◆ Data supplied ◆
● ● ● ●

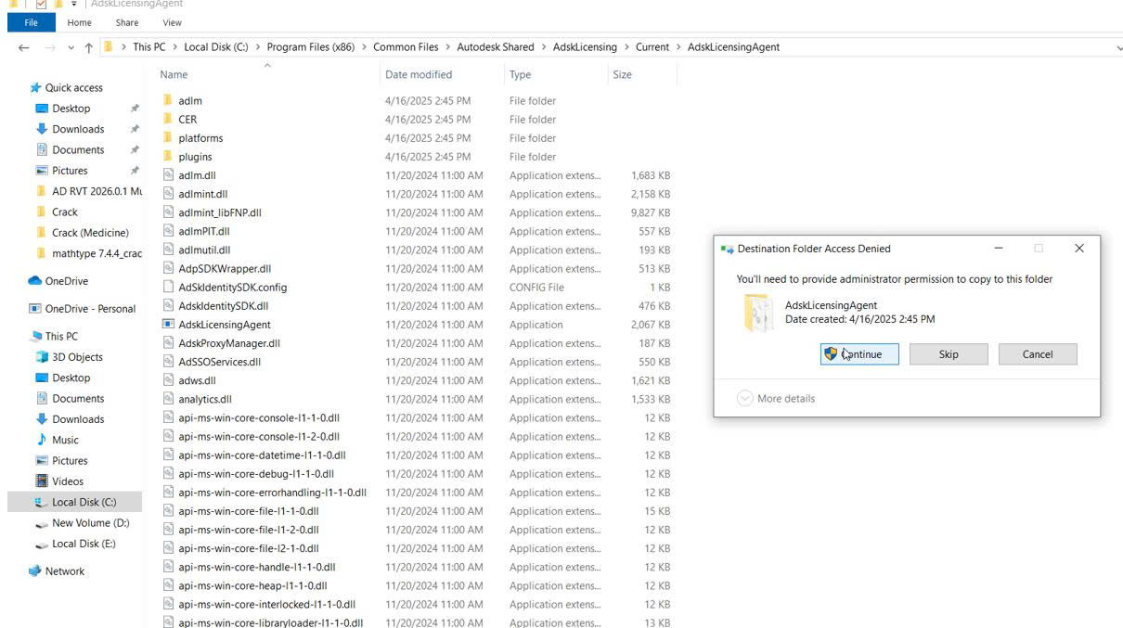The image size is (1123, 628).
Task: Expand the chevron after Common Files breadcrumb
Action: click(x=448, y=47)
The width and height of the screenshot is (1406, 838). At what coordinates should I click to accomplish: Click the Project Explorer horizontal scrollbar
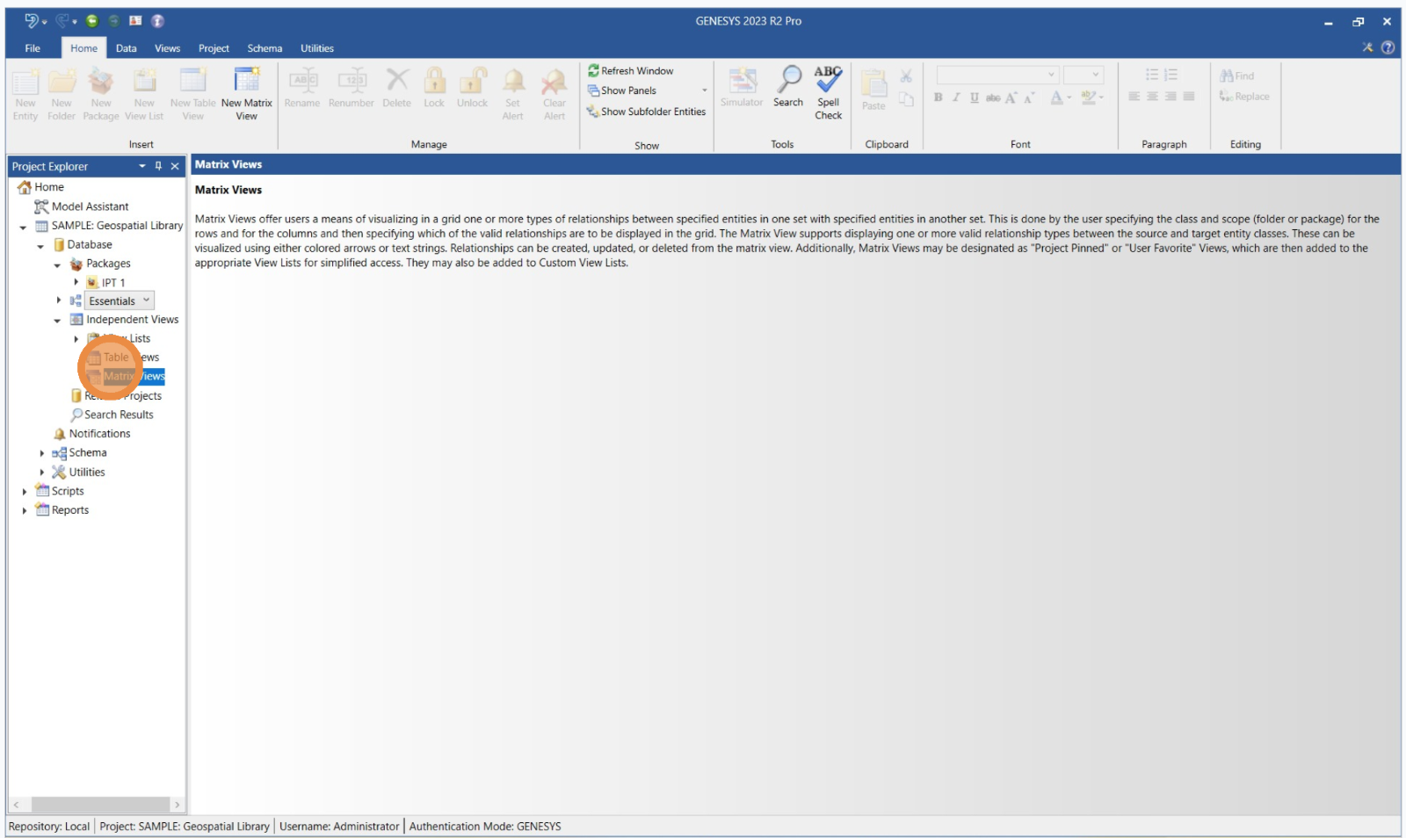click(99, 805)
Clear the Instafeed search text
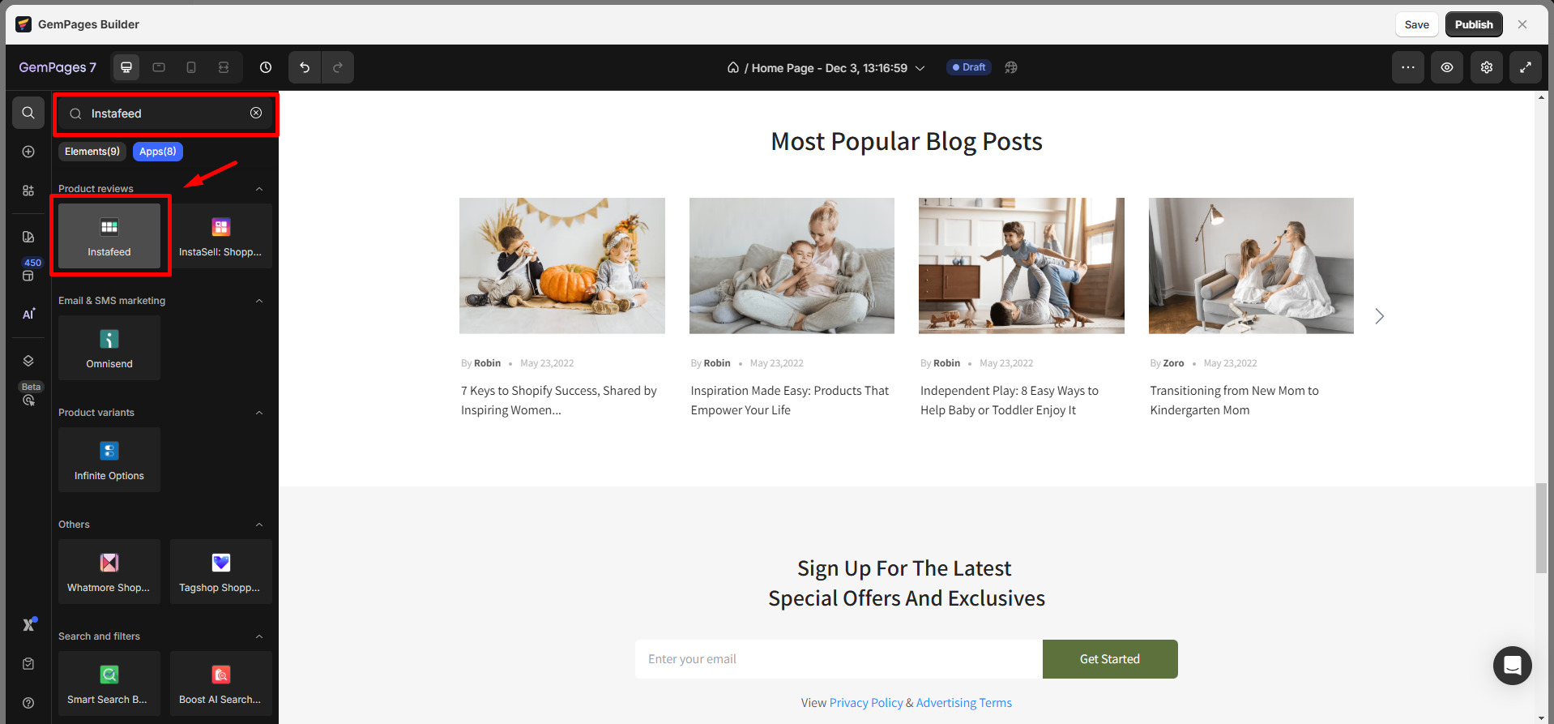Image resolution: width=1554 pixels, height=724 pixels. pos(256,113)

● ● ● ●

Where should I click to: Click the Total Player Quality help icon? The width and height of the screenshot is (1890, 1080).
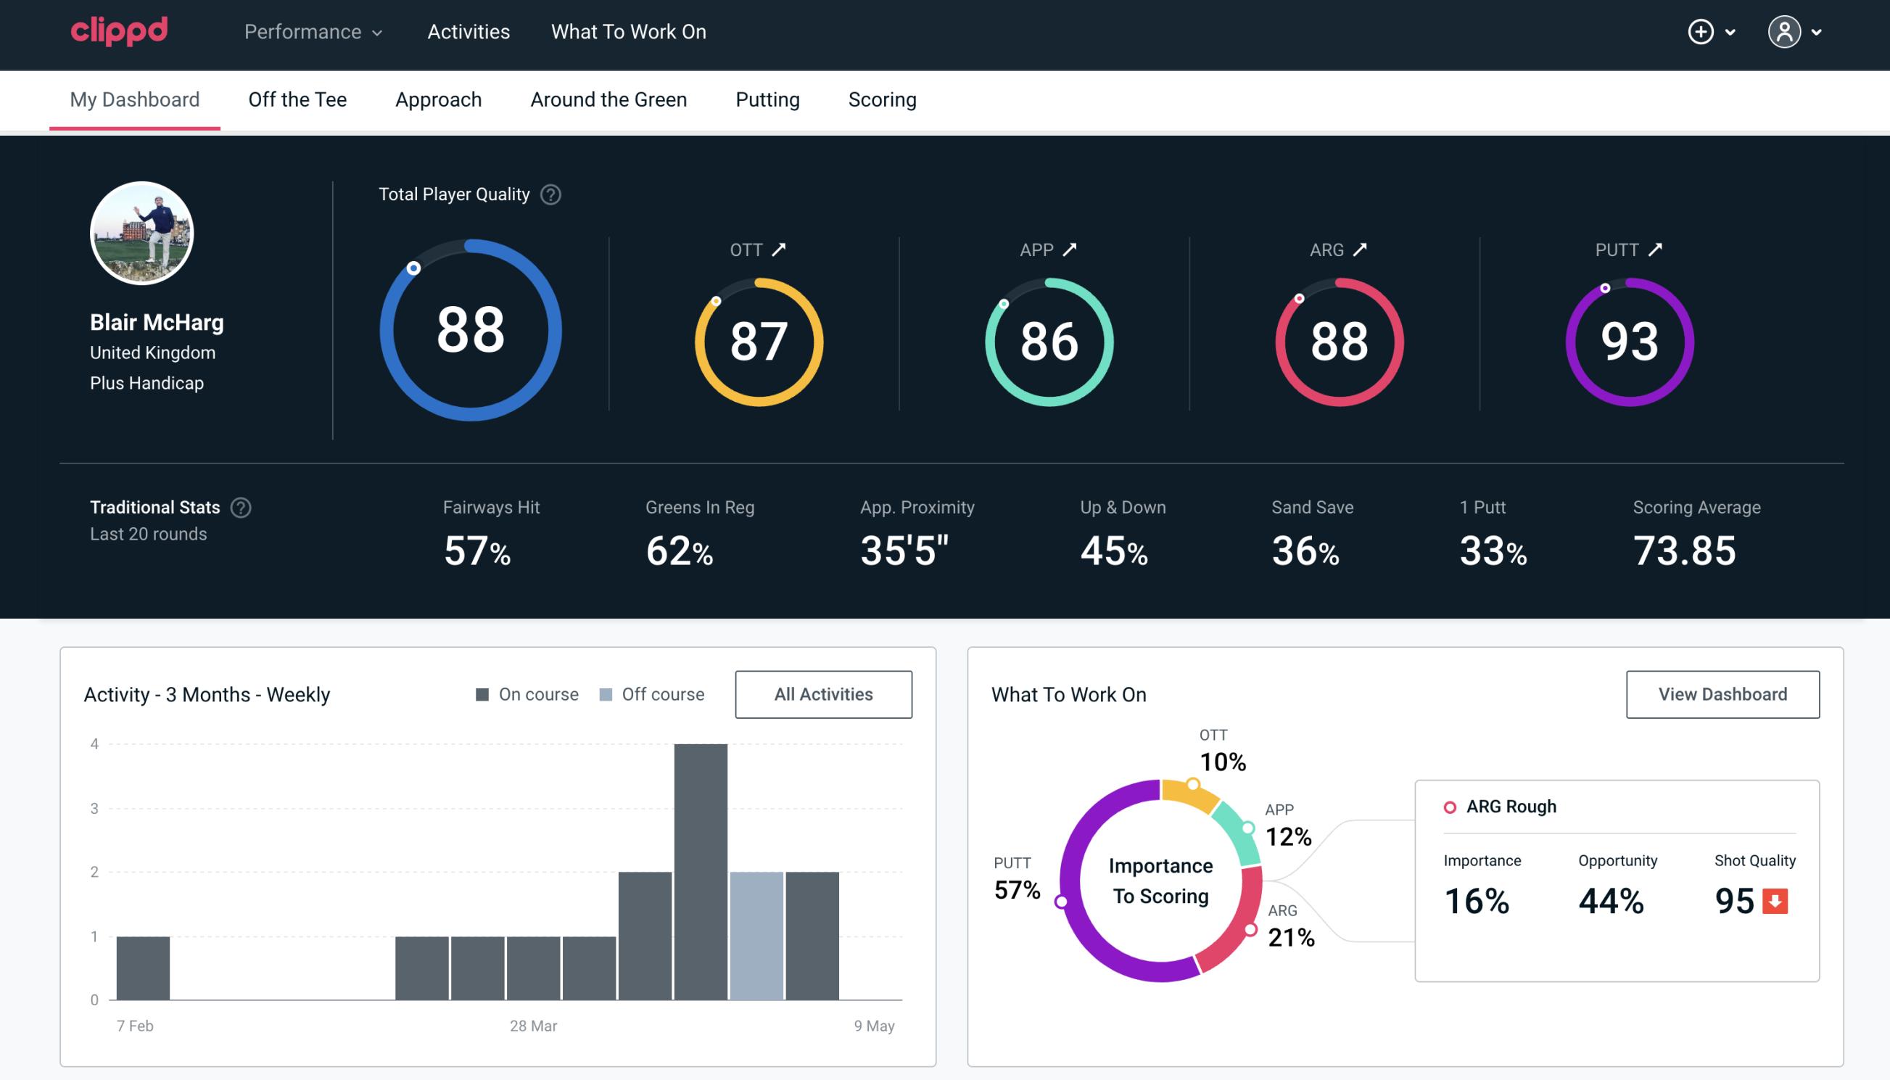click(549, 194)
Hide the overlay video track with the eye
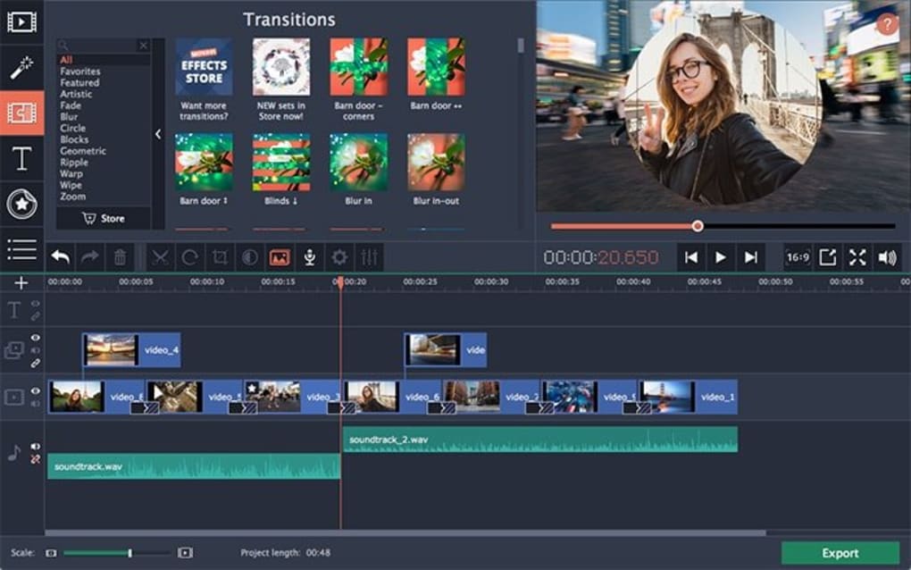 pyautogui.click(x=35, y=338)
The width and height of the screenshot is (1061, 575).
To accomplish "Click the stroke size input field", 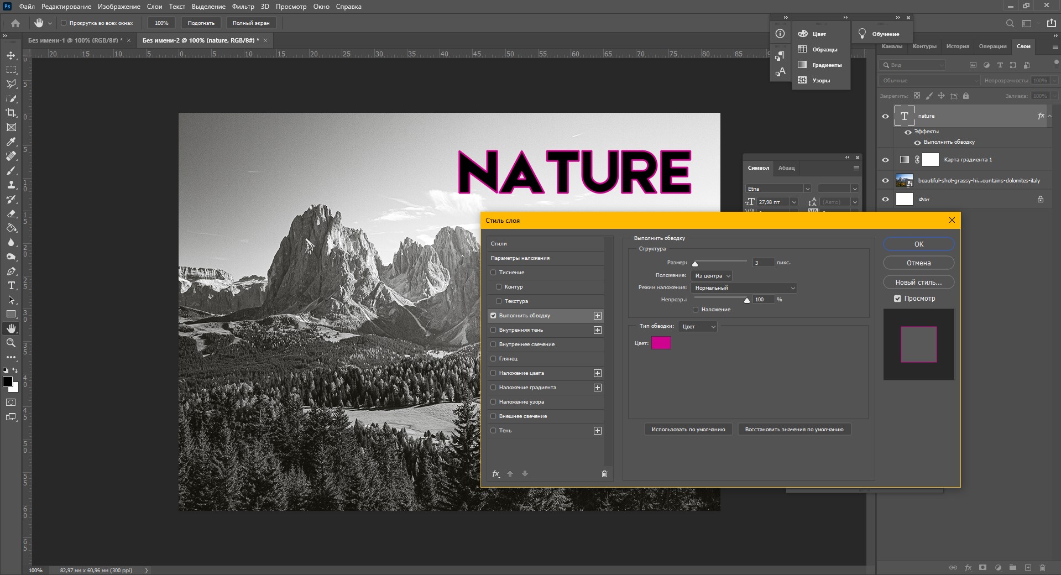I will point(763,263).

● ● ● ●

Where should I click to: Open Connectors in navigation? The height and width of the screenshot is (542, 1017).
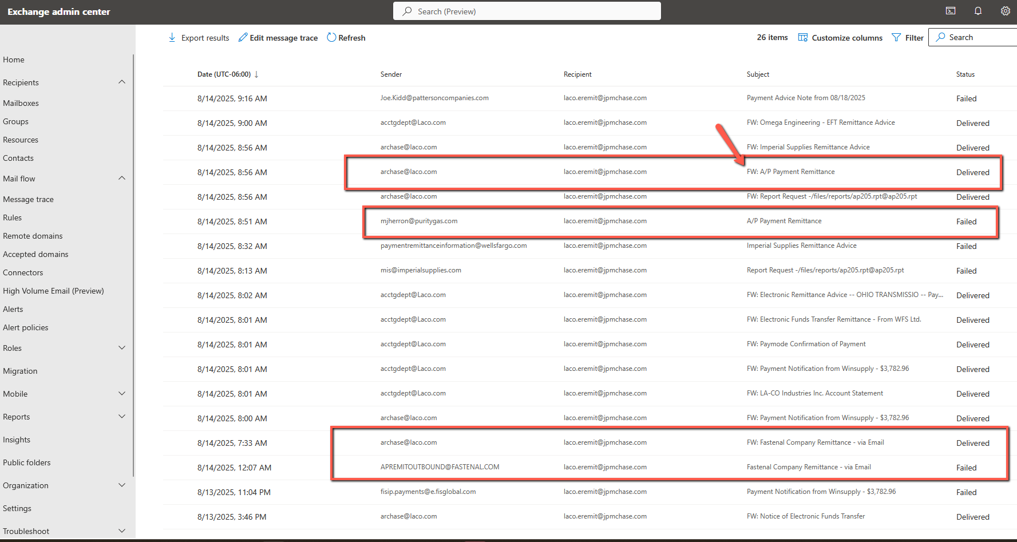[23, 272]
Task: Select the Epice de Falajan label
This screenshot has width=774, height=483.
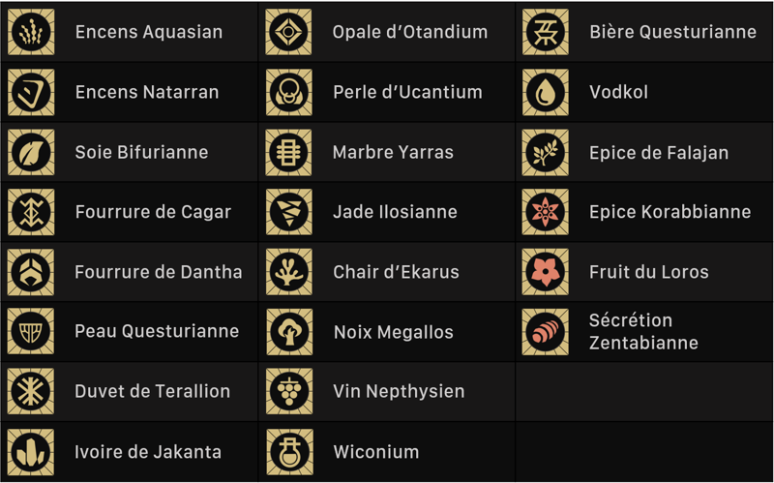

● ● ● ●

◆ Task instructions ◆
Reproduce the material verbatim from the line containing "The width and height of the screenshot is (1406, 838)." through the line containing "Image resolution: width=1554", both lines included, and omit the pictures.

◆ Solved problem ◆
The width and height of the screenshot is (1406, 838). At what coordinates should I click to accomplish: Click the Project Explorer horizontal scrollbar
click(99, 805)
Clear the Instafeed search text
Image resolution: width=1554 pixels, height=724 pixels. pos(256,113)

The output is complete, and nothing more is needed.